Понятно, что пока нет у украинцев серьезного оружия, способного поражать противника на большом расстоянии. Все-таки давайте по-честному говорить, дрон – это такая штука. В руках Путина дрон – это оружие терроризма, потому что там эти «Шахиды» летят черт-те куда. Они там с кругом вероятного отклонения три локтя по карте. Ну, не приспособлены они для точного поражения цели. А украинские дроны – это все-таки… Мы даже видели. Даже если это украинские дроны взорвались – никаких разрушений, ничего они не вызвали, потому что все-таки маленький заряд. Нет серьезной ракеты, которая могла бы долететь до Москвы и произвести серьезные разрушения в том же Генеральном штабе. Пока нет. 

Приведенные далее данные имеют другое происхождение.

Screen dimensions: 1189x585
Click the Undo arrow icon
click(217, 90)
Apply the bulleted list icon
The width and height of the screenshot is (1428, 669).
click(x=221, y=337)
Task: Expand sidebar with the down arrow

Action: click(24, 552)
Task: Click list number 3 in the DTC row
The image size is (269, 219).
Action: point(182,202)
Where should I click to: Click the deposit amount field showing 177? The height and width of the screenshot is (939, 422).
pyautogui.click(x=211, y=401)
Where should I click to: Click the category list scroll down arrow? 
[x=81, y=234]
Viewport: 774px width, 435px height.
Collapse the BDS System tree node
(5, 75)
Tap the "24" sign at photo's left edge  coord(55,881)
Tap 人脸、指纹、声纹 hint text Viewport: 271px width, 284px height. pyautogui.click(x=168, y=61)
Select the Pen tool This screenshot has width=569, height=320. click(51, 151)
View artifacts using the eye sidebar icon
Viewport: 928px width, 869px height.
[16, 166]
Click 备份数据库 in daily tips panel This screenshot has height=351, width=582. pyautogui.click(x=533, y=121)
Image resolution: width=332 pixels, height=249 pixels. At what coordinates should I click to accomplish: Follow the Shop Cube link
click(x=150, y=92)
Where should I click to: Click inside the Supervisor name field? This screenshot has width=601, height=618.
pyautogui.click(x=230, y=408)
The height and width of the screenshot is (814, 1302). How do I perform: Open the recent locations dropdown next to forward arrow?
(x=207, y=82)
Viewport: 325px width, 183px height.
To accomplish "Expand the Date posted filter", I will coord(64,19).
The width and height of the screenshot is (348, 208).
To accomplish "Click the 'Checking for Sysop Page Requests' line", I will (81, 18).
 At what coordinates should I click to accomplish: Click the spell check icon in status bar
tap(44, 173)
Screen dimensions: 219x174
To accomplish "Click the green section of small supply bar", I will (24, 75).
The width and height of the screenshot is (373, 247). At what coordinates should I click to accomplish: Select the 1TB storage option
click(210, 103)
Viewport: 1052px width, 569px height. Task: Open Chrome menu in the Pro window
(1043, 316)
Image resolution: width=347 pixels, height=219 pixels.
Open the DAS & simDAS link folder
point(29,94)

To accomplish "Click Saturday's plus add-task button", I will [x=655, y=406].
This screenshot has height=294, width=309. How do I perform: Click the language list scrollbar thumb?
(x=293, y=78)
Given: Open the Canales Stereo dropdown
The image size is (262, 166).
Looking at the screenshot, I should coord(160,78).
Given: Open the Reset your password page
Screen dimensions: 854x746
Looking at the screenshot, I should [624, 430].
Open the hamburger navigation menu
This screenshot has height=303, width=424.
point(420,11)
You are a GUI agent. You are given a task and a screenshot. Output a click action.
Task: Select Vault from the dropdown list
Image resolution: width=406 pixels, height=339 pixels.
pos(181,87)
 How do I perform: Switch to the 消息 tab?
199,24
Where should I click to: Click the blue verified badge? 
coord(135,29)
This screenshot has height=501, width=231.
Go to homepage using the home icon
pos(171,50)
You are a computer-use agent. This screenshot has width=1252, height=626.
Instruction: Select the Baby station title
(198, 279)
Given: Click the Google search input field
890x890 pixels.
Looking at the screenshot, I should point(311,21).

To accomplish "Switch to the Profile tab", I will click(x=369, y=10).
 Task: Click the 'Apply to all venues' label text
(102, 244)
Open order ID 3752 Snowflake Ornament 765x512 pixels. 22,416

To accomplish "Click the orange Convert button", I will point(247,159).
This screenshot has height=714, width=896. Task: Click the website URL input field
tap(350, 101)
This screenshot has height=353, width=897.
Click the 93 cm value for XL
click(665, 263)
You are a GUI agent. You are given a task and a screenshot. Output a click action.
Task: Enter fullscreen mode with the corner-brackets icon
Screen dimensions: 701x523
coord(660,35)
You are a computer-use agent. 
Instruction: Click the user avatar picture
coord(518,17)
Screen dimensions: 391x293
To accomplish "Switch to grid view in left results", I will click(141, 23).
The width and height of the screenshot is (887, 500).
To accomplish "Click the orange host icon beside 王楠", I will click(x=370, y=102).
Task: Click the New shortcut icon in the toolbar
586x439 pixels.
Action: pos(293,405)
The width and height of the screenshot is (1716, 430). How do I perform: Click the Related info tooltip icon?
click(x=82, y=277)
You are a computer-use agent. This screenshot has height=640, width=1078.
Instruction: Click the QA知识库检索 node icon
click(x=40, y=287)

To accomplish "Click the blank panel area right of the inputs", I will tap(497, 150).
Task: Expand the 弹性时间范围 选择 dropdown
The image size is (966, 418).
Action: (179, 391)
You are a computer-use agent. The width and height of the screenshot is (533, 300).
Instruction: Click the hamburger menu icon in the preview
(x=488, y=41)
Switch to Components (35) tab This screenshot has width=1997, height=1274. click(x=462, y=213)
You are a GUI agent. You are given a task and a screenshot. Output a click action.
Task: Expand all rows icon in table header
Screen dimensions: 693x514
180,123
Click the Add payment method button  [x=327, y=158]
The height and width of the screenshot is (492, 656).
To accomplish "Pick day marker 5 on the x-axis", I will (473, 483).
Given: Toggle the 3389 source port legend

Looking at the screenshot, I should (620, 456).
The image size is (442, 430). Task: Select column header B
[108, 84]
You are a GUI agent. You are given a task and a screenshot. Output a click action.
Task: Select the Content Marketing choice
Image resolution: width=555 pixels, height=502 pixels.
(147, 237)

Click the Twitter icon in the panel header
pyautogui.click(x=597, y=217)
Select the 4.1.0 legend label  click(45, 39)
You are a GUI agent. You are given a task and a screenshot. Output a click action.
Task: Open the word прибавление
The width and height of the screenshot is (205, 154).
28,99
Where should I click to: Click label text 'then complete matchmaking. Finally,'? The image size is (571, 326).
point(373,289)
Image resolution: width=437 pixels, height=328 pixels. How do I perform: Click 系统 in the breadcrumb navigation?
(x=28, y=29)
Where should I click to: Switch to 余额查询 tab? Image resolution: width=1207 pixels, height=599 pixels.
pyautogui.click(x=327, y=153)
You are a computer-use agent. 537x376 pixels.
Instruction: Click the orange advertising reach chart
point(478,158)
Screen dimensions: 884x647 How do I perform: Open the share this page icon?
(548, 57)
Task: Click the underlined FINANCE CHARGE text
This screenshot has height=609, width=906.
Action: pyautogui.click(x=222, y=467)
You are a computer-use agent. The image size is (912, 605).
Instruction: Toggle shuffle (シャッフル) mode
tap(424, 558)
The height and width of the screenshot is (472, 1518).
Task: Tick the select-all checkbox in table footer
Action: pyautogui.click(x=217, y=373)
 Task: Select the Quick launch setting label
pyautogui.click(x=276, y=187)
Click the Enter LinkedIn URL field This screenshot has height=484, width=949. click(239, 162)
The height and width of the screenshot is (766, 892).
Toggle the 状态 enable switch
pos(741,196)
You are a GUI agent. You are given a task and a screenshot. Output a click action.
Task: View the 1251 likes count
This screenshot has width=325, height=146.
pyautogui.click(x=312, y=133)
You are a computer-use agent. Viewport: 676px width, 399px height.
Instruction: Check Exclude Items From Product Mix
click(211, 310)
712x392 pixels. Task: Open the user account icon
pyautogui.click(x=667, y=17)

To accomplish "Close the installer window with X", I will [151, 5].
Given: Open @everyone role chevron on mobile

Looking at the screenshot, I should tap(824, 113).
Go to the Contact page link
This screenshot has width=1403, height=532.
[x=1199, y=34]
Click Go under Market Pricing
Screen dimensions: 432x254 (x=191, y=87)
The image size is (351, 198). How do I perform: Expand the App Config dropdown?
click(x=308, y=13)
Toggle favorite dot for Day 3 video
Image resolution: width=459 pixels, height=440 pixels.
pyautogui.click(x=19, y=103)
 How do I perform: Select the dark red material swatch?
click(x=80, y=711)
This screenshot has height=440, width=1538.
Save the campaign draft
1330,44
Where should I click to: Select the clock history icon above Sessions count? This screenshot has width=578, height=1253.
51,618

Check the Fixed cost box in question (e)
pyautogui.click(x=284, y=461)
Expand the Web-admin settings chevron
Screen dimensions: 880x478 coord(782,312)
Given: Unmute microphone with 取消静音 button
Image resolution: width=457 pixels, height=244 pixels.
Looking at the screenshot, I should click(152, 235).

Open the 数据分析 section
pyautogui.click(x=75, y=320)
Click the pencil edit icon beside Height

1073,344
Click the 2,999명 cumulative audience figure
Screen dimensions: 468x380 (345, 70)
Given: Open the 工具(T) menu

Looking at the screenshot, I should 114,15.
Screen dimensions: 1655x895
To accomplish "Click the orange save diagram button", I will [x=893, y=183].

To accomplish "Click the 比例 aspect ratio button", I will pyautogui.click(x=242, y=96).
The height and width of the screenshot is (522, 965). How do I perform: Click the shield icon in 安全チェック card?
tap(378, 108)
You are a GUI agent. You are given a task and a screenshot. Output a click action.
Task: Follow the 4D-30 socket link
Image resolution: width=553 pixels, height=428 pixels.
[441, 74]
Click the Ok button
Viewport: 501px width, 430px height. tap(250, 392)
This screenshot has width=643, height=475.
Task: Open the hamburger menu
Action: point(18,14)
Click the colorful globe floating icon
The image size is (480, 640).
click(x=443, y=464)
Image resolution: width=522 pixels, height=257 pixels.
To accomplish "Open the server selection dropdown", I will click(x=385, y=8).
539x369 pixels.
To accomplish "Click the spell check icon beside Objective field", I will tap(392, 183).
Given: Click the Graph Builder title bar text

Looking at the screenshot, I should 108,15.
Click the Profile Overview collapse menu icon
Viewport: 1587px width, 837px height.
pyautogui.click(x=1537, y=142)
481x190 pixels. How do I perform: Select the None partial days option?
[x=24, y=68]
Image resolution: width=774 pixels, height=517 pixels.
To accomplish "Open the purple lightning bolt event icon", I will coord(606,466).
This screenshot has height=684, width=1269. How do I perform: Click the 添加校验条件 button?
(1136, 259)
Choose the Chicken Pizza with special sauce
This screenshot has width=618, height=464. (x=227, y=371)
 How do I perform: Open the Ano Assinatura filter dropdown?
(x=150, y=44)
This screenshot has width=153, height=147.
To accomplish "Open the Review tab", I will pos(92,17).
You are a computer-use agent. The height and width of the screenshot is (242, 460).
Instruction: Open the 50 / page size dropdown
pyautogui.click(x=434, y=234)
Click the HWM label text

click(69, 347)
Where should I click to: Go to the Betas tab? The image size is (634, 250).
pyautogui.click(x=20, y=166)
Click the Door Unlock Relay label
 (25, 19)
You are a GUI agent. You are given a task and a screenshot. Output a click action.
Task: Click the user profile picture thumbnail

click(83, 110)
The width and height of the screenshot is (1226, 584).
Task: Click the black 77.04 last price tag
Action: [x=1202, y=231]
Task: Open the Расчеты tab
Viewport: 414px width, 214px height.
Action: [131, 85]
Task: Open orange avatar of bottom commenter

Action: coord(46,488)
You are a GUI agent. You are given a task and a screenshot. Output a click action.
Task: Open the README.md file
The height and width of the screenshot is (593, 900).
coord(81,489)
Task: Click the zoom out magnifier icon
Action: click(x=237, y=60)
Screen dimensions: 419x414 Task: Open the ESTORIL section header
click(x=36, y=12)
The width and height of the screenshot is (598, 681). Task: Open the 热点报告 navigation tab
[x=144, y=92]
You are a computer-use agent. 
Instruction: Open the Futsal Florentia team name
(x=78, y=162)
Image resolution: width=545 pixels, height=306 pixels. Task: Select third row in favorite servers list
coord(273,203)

Поэтому да, это оружие психологического давления на страну. Мы с вами чего сейчас говорим об этом? Потому что понимаете, какой повод информационный – по Кремлю шибанули. Впервые. Даже, по-моему, немцы не могли долететь до Кремля. 

И. БАБЛОЯН: С 1942 года, да, говорят, впервые.

Г. ГУДКОВ: Да. Была какая-то атака. Она, по-моему, не очень удачная оказалась и большие потери самолетов. По большому счету вот один раз в 42-м и больше никогда в истории. И весь мир об этом говорит, весь мир говорит. Так что если это была провокация ФСБ, то они конченые идиоты, потому что теперь весь мир говорит о том, что Россия ничего из себя не представляет. 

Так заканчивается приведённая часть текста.